■ **What needs to be done**
Repeat the rows below with every instance of "How do I perform" swapped for "How can I carry out" and everything else left as it is. Omit the pictures from your answer.

:: Given records

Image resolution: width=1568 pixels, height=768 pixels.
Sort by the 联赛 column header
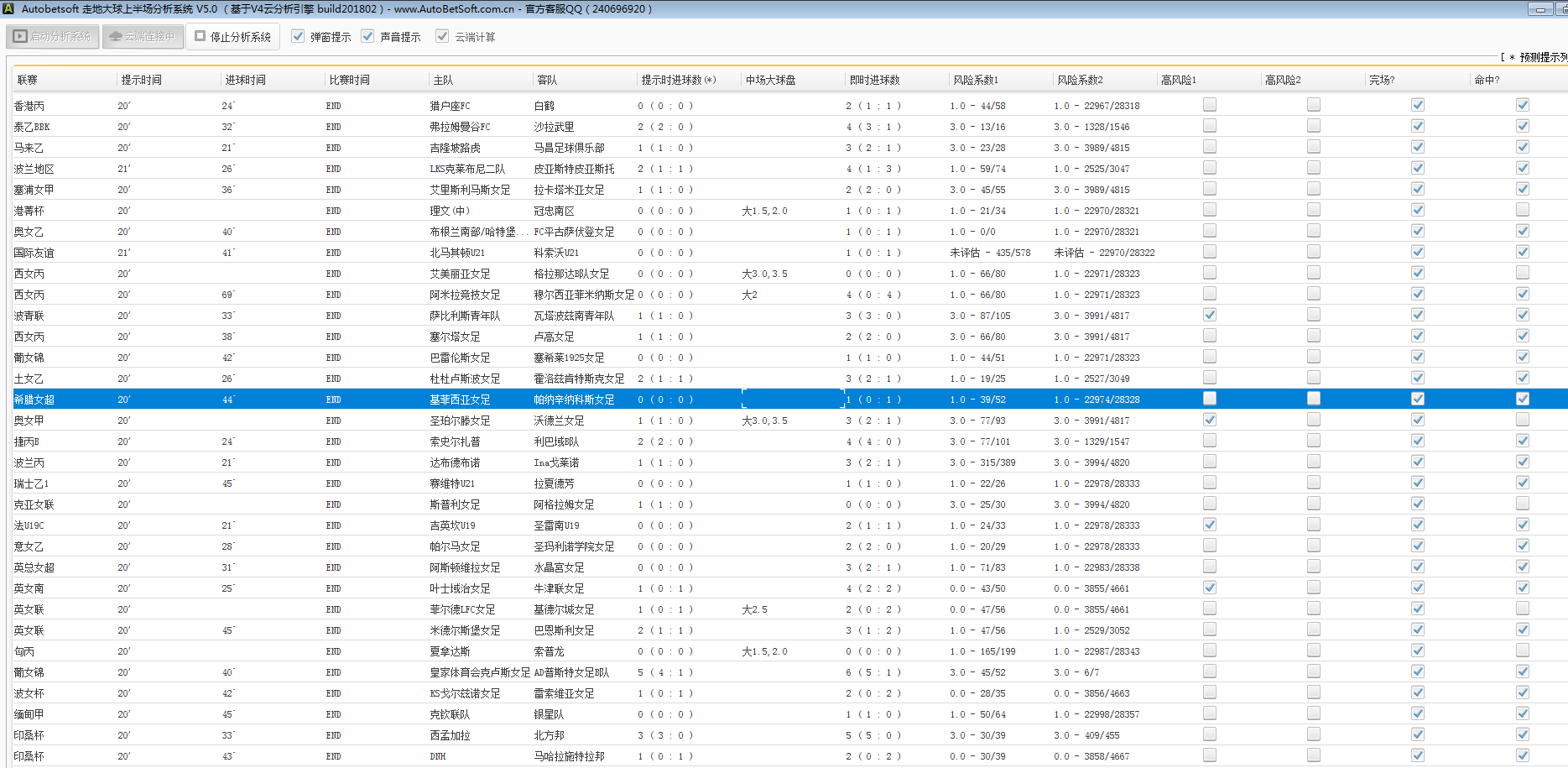tap(28, 80)
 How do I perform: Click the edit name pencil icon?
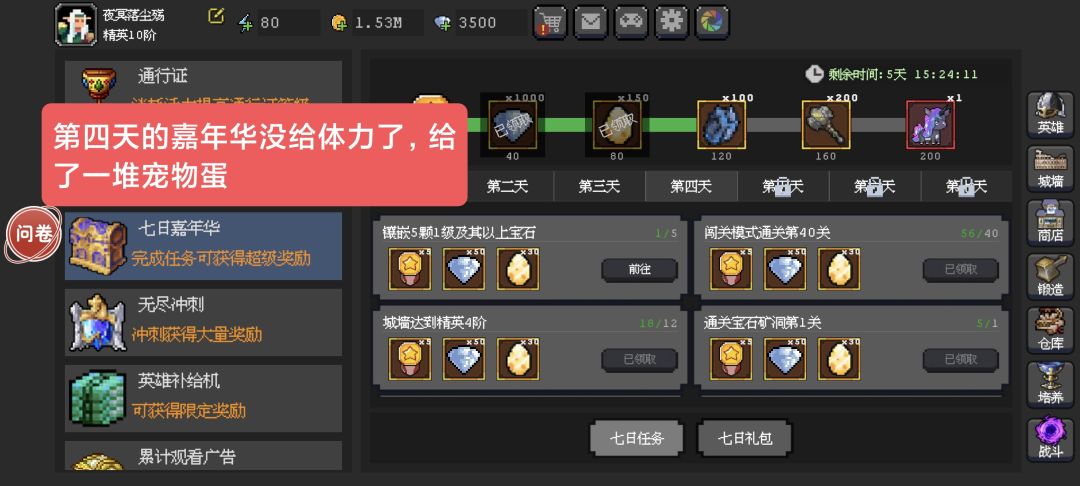click(216, 17)
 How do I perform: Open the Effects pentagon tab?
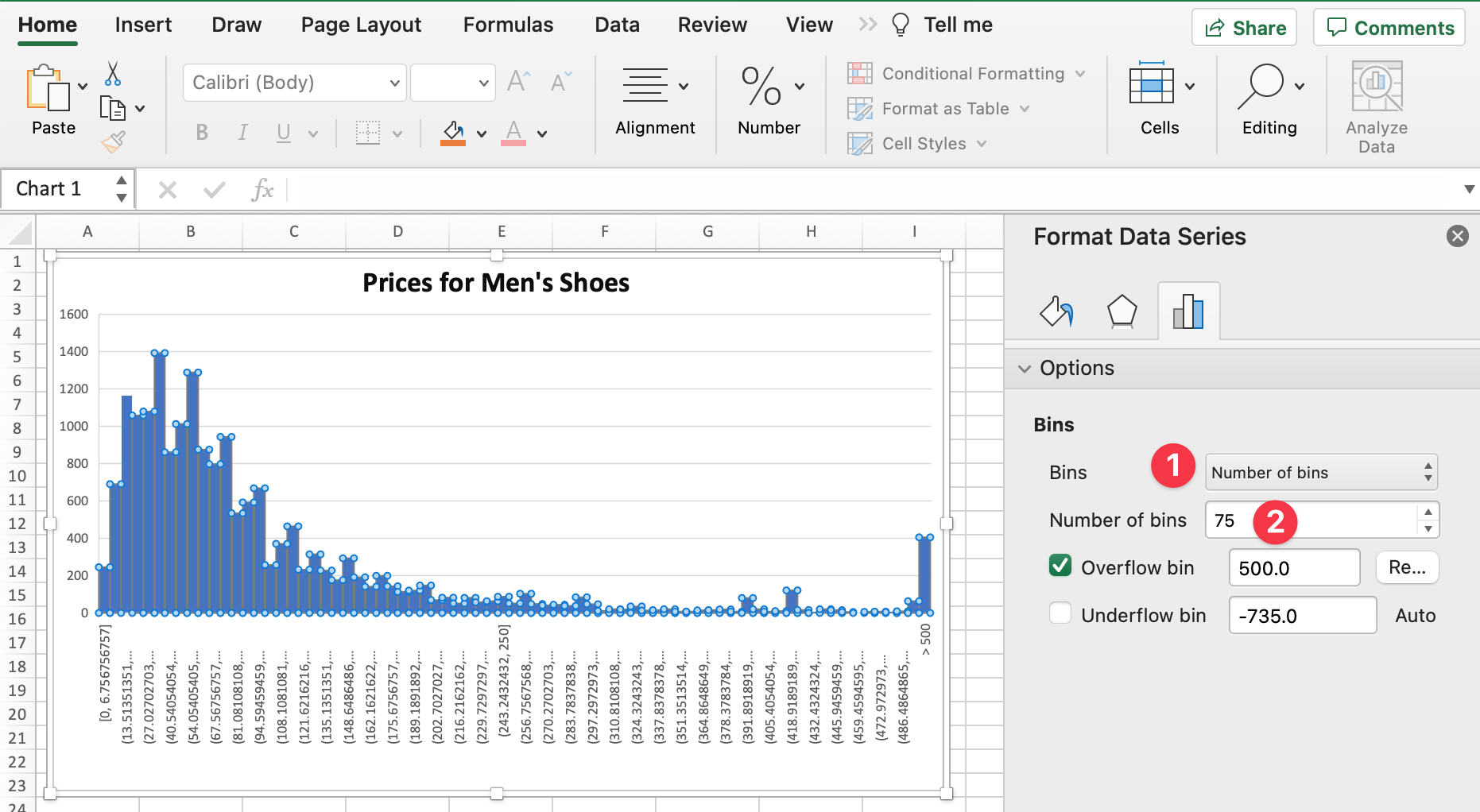(x=1122, y=311)
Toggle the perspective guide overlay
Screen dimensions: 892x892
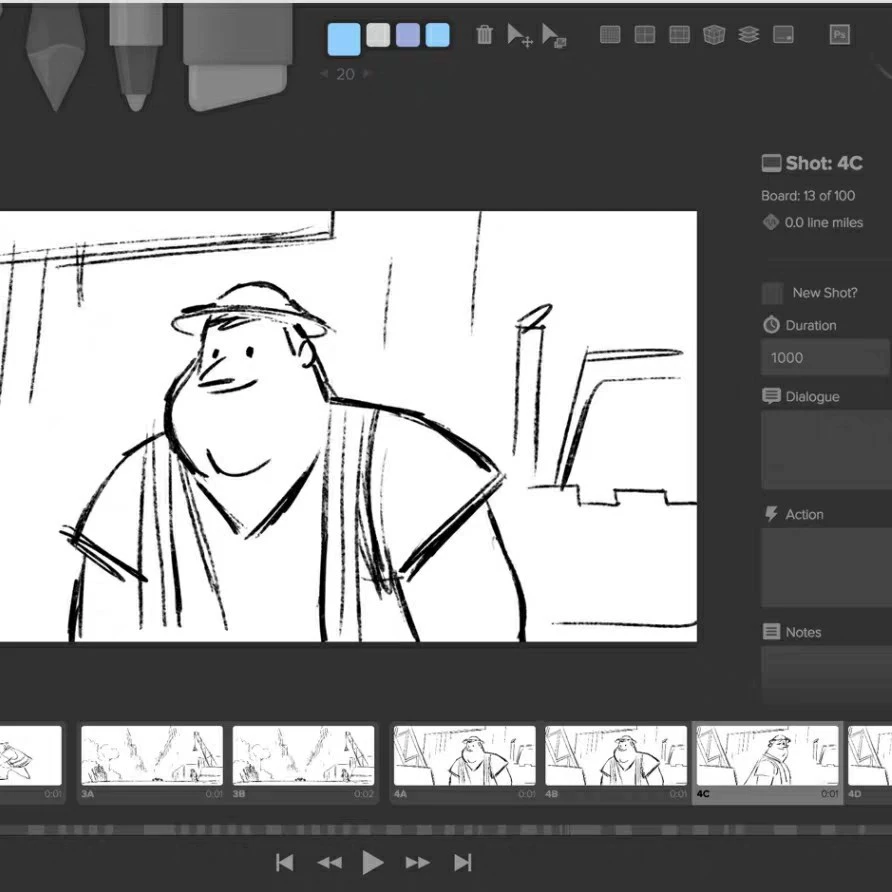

::::

■ **Solution for this problem**
Image resolution: width=1568 pixels, height=768 pixels.
Sort by the 联赛 column header
tap(28, 80)
 How can I carry out: Click the edit name pencil icon?
click(216, 17)
 How can I carry out: Open the Effects pentagon tab?
(x=1122, y=311)
Toggle the perspective guide overlay
Screen dimensions: 892x892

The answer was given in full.